● EXERCISE AIM
Everything from the line containing "At what coordinates" through the last line of the listing below should be returned exactly, except for pictures.

● INFORMATION SHOWN
-=-=-=-=-
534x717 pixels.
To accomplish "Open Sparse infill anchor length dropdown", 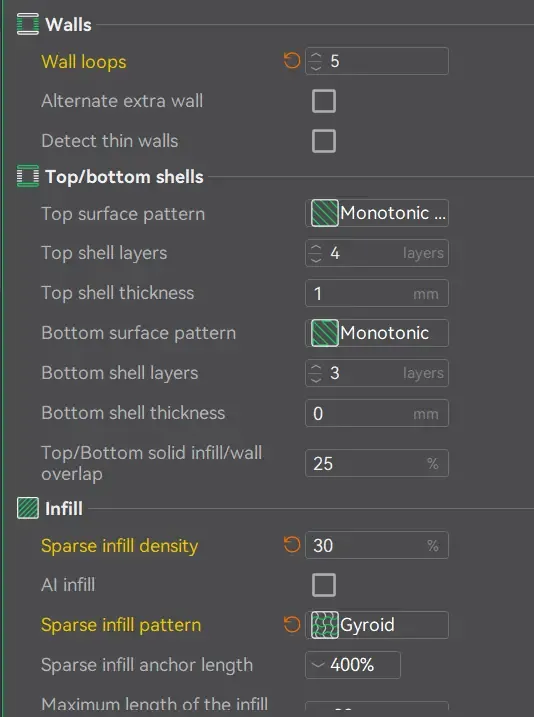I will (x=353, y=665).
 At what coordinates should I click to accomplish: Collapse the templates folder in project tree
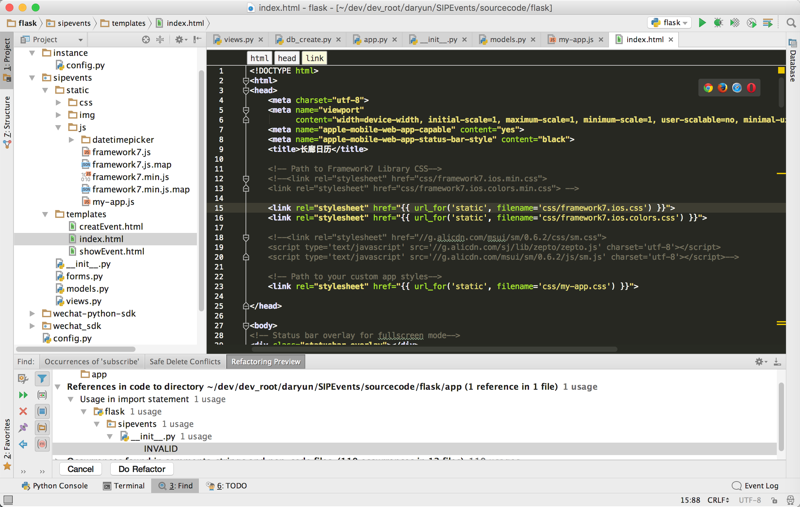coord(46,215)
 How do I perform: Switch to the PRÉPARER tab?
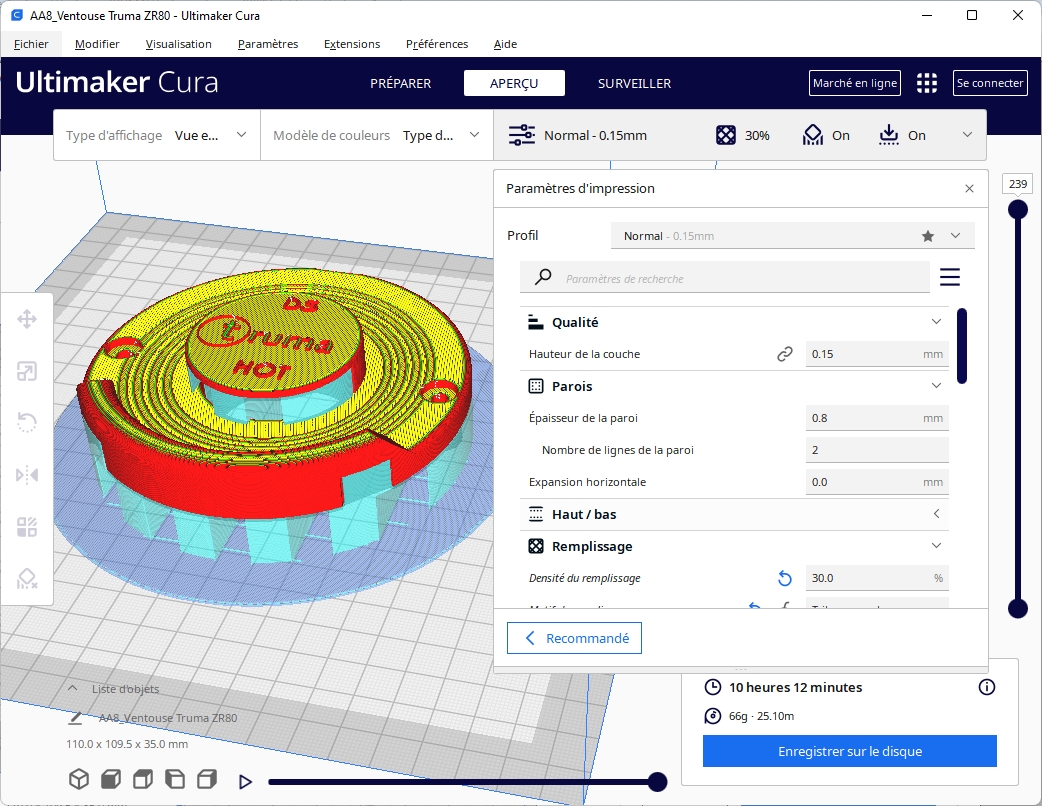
-=-=-=-=-
● SOLUTION BELOW
 At what coordinates should I click to accomplish: Collapse the templates folder in project tree
coord(46,215)
 How do I perform: Switch to the PRÉPARER tab?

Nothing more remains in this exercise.